In a recent post, rachelbythebay showed this example of a very surprising C++ behavior (graceously leaving the explanation as an exercise to the reader):

#include <stdio.h>
 
#include <map>
#include <string>
 
int main() {
  std::map<std::string, std::string> x;
  int i = 0x5001;
  x["foo"] = i;
 
  printf("%s", x["foo"].c_str());
 
  return 0;
}

So, what is happening here? Compilation does not give any warnings and it runs without segfaults, and more, without any visible output!

What happened to type safety?! How on earth is this possible?! Is it a compiler bug?
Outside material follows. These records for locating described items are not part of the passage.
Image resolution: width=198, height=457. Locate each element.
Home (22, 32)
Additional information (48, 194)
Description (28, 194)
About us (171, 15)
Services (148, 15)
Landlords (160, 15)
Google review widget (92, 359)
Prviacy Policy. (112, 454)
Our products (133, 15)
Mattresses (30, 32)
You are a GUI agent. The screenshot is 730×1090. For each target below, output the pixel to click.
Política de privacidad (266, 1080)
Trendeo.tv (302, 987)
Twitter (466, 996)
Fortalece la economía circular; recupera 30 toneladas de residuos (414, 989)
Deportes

No, it turns out that it’s perfectly valid C++ (C++98, to be pedantic!).

What is x[“foo”], exactly?

My first reflex was to look at the assembly:

$ clang++ -Wall -Wextra -g strmap.cc
$ otool -tv ./a.out | c++filt

and oops, trying to wade through C++ heavily templated symbol names was an exercise in futility (unlike plain C).

Ok, let’s fire up a debugger, which is by definition more human-friendly, and set a breakpoint after the mysterious assignment statement and see what we got:

$ lldb ./a.out
Current executable set to './a.out' (x86_64).
(lldb) b 11
Breakpoint 1: where = a.out`main + 354 at strmap.cc:11, address = 0x0000000100000bc2
(lldb) r
Process 25081 launched: './a.out' (x86_64)
Process 25081 stopped
* thread #1: tid = 0x45b804, 0x0000000100000bc2 a.out`main + 354 at strmap.cc:11, queue = 'com.apple.main-thread', stop reason = breakpoint 1.1
    frame #0: 0x0000000100000bc2 a.out`main + 354 at strmap.cc:11
   8      int i = 0x5001;
   9      x["foo"] = i;
   10    
-> 11     printf("%s", x["foo"].c_str());
   12    
   13     return 0;
   14   }
(lldb) p x
(std::__1::map<std::__1::basic_string<char, std::__1::char_traits<char>, std::__1::allocator<char> >, std::__1::basic_string<char, std::__1::char_traits<char>, std::__1::allocator<char> >, std::__1::less<std::__1::basic_string<char, std::__1::char_traits<char>, std::__1::allocator<char> > >, std::__1::allocator<std::__1::pair<const std::__1::basic_string<char, std::__1::char_traits<char>, std::__1::allocator<char> >, std::__1::basic_string<char, std::__1::char_traits<char>, std::__1::allocator<char> > > > >) $0 = size=1 {
  [0] = (first = "foo", second = "\x01")
}
(lldb) 

Whoa, the string "\x01" is inserted silently! Is this some kind of integer-pointer conversion that creates a C string from the integer? If it is, why there are no segfaults (0x5001 does not look like a memory address usually used in Unix-like OSes). If it a pointer conversion, let’s try to produce a segfault by changing 0x5001 to something else, like 0x6001. Still no segfaults, and the string is still "\x01". So, it’s not a pointer, it’s the integer value that is changed into "\x01" somehow. Now it’s clear that int is silently converted to char, leaving us with the least significant byte.

Let’s make the source code a little less obscure:

x["foo"] = 'a';

String constructors?

Now we have a new mystery: how can you put a char into map<string, string>?

The usual suspects in such investigations are usually constructors that can kick in silently and make everything into everything. Is it a std::string constructor that would take a char (business as usual in the C++ land, why not)?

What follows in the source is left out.